── Article

Revision as of 03:41, 1 August 2020

In the past few releases we've done a lot of work to remove unnecessary system calls made by PostgreSQL, but there are plenty more opportunities. Here is a log and todo list about that.

lseek

polling for unexpected postmaster exit

epoll/kqueue setup/teardown

shm_open

  • for parallel query, we allocate and free large chunks of temporary shared memory using POSIX shmem facilities
    • 84b1c63ad41872792d47e523363fce1f0e230022 to preallocate a region up front and recycle that, rather and creating and destroying memory for every parallel query, though it's not enabled by default (PG14)

process titles

socket wait in request/response protocol

  • currently we often do an extra non-blocking recvfrom() that fails with EAGAIN, followed by epoll_wait()/kevent() after sending a response and then waiting for the next query to arrive
    • can we get rid of that extra system call? go straight to wait, if we predict that is most likely?

────
── Supplied information

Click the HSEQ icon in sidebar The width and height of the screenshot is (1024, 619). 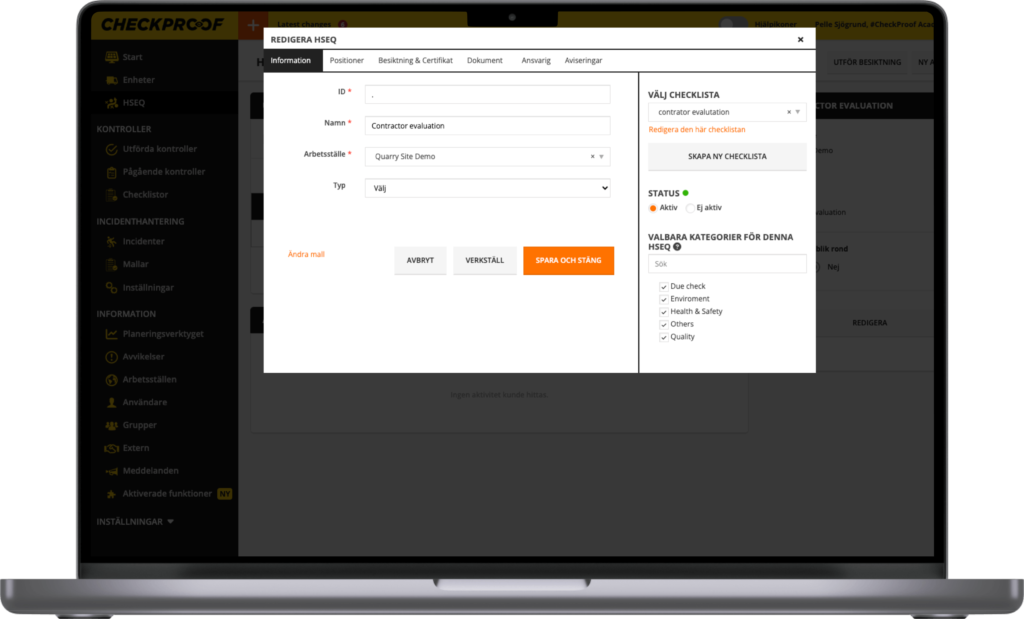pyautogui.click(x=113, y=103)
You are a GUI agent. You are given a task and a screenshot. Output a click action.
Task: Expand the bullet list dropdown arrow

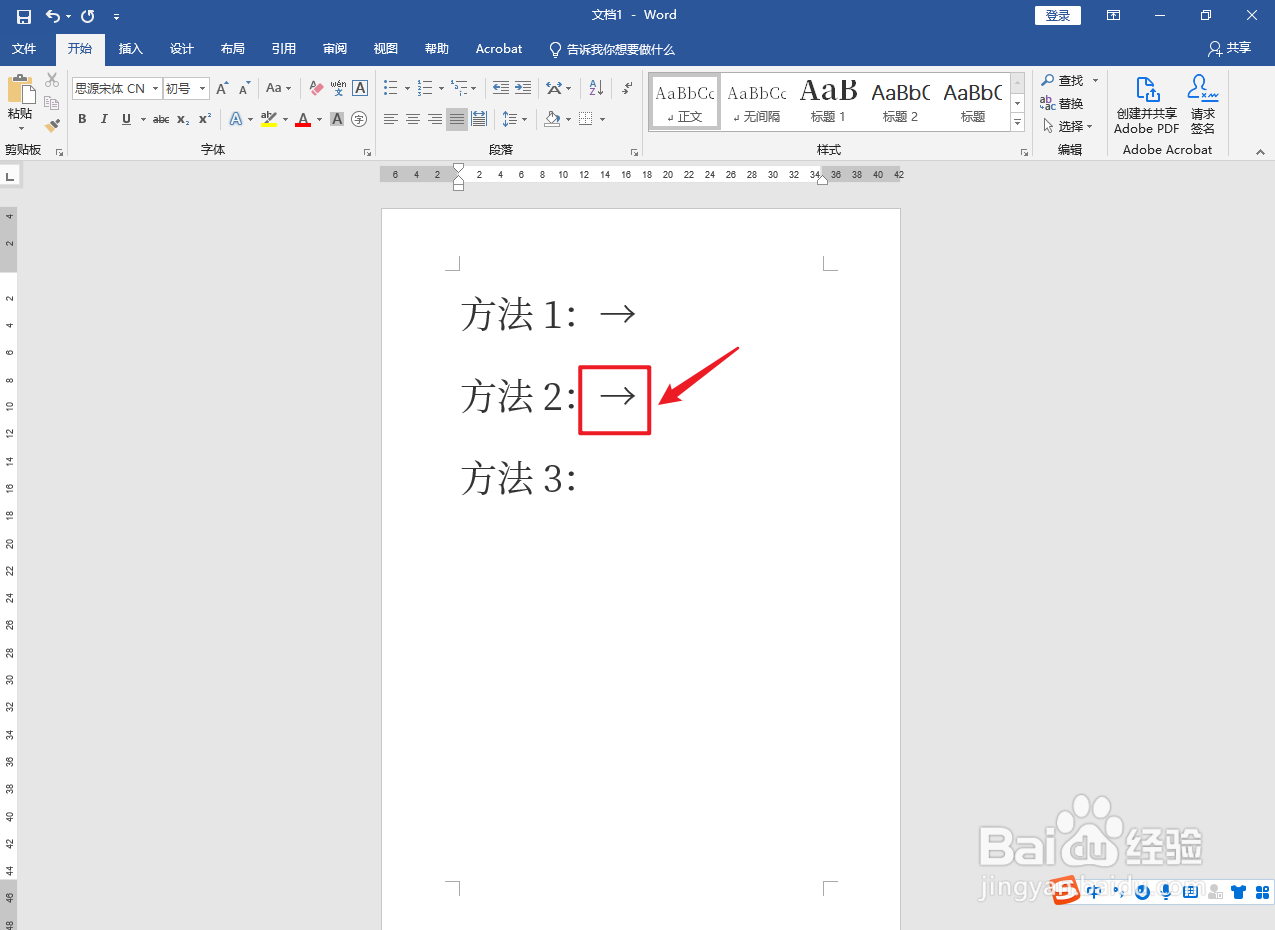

────

Reproduce the PostgreSQL system-call text above verbatim, everything from "socket wait in" down to "is most likely?".

» Solution for this problem
socket wait in request/response protocol

  • currently we often do an extra non-blocking recvfrom() that fails with EAGAIN, followed by epoll_wait()/kevent() after sending a response and then waiting for the next query to arrive
    • can we get rid of that extra system call? go straight to wait, if we predict that is most likely?